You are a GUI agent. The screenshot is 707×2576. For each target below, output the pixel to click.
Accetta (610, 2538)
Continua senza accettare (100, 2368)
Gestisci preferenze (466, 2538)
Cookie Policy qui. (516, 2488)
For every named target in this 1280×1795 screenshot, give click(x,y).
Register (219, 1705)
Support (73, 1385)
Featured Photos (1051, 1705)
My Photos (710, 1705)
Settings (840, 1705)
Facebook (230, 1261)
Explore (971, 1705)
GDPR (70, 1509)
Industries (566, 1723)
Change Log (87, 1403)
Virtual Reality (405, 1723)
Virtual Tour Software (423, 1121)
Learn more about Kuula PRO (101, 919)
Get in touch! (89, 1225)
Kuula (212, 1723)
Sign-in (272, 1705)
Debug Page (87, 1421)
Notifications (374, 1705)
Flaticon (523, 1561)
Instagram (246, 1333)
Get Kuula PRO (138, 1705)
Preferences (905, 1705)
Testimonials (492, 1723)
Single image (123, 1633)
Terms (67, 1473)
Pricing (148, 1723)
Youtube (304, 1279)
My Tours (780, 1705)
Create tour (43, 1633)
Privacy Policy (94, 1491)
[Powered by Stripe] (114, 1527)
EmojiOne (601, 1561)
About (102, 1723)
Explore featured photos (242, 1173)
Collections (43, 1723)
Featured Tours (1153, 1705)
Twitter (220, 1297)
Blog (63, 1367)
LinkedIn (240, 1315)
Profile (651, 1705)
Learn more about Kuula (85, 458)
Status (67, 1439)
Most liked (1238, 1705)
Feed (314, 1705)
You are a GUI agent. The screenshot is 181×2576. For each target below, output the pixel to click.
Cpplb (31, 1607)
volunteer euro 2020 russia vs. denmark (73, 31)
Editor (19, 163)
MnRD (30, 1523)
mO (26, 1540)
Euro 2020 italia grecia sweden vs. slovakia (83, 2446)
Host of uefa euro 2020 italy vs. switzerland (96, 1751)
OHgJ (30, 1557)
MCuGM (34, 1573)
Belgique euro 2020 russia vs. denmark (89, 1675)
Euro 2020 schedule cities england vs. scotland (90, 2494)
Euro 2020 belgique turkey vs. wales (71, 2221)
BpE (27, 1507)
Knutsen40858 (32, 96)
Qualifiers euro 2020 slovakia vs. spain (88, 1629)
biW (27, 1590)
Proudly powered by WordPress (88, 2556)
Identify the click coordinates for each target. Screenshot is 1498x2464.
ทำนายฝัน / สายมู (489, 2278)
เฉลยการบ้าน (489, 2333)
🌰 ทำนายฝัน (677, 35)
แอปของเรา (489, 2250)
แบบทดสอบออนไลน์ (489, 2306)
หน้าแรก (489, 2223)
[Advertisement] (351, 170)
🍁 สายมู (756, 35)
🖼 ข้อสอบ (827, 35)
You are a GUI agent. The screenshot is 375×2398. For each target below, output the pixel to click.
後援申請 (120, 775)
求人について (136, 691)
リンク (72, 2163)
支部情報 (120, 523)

Task prompt | Return, word for word, the lines from the one containing "สายมู (756, 35)" through the end of the data above, both ends included, and nothing else.

Completed exercise |
🍁 สายมู (756, 35)
🖼 ข้อสอบ (827, 35)
You are a GUI agent. The screenshot is 375×2398. For each target below, output the pixel to click.
後援申請 (120, 775)
求人について (136, 691)
リンク (72, 2163)
支部情報 (120, 523)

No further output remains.